Re: Shuffle on joining two RDDs

Imran Rashid Fri, 13 Feb 2015 10:49:25 -0800

yeah I thought the same thing at first too, I suggested something
equivalent w/ preservesPartitioning = true, but that isn't enough.  the
join is done by union-ing the two transformed rdds, which is very different
from the way it works under the hood in scala to enable narrow
dependencies.  It really needs a bigger change to pyspark.  I filed this
issue: https://issues.apache.org/jira/browse/SPARK-5785


(and the somewhat related issue about documentation:
https://issues.apache.org/jira/browse/SPARK-5786)

> _What you need to do_
**1)** In the forum post on shuffling when joining two RDDs, what issue number does the author say was filed?
**2)** Pick up the forum post on shuffling when joining two RDDs after its final line and keep writing it.

> _Record extracts_
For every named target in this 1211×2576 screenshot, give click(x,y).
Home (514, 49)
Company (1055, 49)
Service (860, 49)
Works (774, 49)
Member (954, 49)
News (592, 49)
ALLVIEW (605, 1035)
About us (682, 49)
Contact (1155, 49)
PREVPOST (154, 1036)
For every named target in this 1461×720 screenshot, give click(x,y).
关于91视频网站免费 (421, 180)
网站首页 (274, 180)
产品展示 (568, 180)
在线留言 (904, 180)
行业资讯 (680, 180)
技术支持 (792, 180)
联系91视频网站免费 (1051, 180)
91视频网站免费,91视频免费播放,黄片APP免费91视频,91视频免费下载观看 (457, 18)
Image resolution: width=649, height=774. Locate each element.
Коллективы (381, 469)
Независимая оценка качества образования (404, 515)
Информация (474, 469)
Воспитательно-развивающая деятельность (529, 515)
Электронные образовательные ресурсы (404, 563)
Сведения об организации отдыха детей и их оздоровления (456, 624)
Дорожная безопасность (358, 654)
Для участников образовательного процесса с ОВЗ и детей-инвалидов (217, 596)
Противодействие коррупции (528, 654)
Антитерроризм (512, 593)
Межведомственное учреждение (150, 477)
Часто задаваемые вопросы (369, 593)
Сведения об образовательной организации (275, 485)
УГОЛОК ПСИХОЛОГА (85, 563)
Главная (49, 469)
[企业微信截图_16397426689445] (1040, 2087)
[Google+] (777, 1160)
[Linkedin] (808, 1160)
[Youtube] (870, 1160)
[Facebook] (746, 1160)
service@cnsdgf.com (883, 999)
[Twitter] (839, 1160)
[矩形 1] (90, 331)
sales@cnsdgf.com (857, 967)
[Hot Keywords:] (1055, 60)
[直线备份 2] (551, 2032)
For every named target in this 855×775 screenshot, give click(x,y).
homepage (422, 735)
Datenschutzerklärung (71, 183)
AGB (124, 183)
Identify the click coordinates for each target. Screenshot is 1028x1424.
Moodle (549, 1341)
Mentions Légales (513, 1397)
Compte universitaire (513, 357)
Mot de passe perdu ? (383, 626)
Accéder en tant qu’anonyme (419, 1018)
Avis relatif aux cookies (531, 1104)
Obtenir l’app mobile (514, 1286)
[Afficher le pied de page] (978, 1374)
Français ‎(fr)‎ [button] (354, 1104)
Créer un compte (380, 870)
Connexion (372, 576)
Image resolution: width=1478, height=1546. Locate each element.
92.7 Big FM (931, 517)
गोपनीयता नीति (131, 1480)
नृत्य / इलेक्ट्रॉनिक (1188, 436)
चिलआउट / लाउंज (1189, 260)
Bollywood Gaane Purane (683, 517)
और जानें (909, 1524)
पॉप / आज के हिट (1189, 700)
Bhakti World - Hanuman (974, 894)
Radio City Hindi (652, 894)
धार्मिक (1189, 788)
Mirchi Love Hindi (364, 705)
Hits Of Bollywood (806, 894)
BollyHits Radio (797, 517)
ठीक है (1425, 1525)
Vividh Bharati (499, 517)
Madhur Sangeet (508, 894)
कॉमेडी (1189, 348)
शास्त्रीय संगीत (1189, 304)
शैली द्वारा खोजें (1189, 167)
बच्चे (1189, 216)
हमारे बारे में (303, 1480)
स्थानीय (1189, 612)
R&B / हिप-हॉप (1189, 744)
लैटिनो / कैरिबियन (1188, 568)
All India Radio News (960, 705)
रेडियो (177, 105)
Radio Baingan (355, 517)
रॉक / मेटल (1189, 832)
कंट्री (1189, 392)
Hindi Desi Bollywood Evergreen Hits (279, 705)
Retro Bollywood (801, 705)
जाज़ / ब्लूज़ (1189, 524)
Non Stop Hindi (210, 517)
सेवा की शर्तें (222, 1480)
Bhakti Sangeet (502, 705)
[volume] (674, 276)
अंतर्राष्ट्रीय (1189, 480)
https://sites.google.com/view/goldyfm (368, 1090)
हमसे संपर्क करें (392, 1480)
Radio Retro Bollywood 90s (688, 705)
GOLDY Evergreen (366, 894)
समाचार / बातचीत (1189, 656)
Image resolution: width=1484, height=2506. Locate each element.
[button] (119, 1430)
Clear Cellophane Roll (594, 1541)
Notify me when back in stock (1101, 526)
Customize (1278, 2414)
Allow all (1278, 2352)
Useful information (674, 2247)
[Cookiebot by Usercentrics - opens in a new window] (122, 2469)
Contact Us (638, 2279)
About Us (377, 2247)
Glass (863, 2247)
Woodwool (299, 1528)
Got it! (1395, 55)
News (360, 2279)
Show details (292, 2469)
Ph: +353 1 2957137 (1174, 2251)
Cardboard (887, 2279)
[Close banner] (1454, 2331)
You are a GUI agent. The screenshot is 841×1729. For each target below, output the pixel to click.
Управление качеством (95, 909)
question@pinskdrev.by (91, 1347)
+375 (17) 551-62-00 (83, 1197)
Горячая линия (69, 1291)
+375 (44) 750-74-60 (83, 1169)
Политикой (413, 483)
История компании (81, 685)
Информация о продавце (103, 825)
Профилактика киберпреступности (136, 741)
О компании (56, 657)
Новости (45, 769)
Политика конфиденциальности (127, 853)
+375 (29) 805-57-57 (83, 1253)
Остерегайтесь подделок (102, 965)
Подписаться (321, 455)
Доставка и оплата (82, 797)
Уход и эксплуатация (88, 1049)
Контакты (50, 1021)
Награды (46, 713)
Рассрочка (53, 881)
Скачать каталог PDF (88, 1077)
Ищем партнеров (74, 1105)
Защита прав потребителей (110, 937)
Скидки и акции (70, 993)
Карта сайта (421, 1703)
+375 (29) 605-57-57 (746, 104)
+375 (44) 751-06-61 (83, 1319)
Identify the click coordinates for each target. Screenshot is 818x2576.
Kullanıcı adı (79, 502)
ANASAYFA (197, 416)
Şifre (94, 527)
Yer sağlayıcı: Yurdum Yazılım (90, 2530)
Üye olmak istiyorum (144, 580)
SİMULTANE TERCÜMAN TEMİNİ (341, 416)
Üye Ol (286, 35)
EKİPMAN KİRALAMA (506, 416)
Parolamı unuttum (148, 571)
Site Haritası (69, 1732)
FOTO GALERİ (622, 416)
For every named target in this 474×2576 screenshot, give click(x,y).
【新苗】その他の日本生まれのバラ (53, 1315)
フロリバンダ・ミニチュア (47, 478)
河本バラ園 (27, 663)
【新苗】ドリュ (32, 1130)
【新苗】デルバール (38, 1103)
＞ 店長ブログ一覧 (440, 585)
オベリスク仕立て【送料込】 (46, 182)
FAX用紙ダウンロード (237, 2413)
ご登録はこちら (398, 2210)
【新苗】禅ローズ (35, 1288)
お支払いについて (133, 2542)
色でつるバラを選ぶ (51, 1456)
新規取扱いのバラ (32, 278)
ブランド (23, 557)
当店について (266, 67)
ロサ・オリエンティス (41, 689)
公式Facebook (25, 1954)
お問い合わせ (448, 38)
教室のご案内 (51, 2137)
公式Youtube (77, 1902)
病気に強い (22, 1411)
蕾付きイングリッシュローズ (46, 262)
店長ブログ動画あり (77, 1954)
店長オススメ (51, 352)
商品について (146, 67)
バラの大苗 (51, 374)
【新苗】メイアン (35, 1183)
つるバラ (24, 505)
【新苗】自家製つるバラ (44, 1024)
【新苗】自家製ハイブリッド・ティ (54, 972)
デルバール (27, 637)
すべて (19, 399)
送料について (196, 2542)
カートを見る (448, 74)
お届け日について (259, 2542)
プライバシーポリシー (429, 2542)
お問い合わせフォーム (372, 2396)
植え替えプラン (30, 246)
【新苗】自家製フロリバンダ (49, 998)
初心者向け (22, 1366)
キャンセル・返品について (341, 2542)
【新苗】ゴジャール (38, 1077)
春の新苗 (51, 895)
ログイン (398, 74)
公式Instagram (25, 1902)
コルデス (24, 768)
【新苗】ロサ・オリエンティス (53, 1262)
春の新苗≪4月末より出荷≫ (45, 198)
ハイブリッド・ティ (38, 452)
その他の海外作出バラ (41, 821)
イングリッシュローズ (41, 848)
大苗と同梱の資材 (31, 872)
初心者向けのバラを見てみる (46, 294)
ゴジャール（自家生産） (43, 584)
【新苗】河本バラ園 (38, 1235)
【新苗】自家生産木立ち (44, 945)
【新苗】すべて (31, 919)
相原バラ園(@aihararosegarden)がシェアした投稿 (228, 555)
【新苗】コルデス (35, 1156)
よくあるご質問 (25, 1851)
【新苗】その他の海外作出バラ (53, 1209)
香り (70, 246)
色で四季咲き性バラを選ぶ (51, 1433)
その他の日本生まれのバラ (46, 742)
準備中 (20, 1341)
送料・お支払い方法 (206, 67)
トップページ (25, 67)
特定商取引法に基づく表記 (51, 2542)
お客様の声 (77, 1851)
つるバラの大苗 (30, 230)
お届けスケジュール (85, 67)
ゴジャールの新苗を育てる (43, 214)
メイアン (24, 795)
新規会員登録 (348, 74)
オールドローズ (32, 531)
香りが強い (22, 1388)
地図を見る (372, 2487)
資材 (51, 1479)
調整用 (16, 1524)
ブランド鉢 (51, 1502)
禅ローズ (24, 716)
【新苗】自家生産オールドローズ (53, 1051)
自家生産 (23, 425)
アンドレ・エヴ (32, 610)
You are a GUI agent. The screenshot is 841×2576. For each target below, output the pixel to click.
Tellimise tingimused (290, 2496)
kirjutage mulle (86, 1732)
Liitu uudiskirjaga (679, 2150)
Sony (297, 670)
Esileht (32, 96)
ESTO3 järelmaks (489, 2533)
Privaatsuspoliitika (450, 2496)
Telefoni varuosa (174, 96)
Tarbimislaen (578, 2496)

> _Answers to the problems_
**1)** SPARK-5785

**2)**
partitioning should still work in pyspark, you still need some notion of
distributing work, and the pyspark functions have a partitionFunc to decide
that.  But, I am not an authority on pyspark, so perhaps there are more
holes I'm not aware of ...

Imran

On Fri, Feb 13, 2015 at 8:36 AM, Karlson <ksonsp...@siberie.de> wrote:

> In https://github.com/apache/spark/blob/master/python/pyspark/join.py#L38,
> wouldn't it help to change the lines
>
>     vs = rdd.map(lambda (k, v): (k, (1, v)))
>     ws = other.map(lambda (k, v): (k, (2, v)))
>
> to
>
>     vs = rdd.mapValues(lambda v: (1, v))
>     ws = other.mapValues(lambda v: (2, v))
>
> ?
> As I understand, this would preserve the original partitioning.
>
>
>
> On 2015-02-13 12:43, Karlson wrote:
>
>> Does that mean partitioning does not work in Python? Or does this only
>> effect joining?
>>
>> On 2015-02-12 19:27, Davies Liu wrote:
>>
>>> The feature works as expected in Scala/Java, but not implemented in
>>> Python.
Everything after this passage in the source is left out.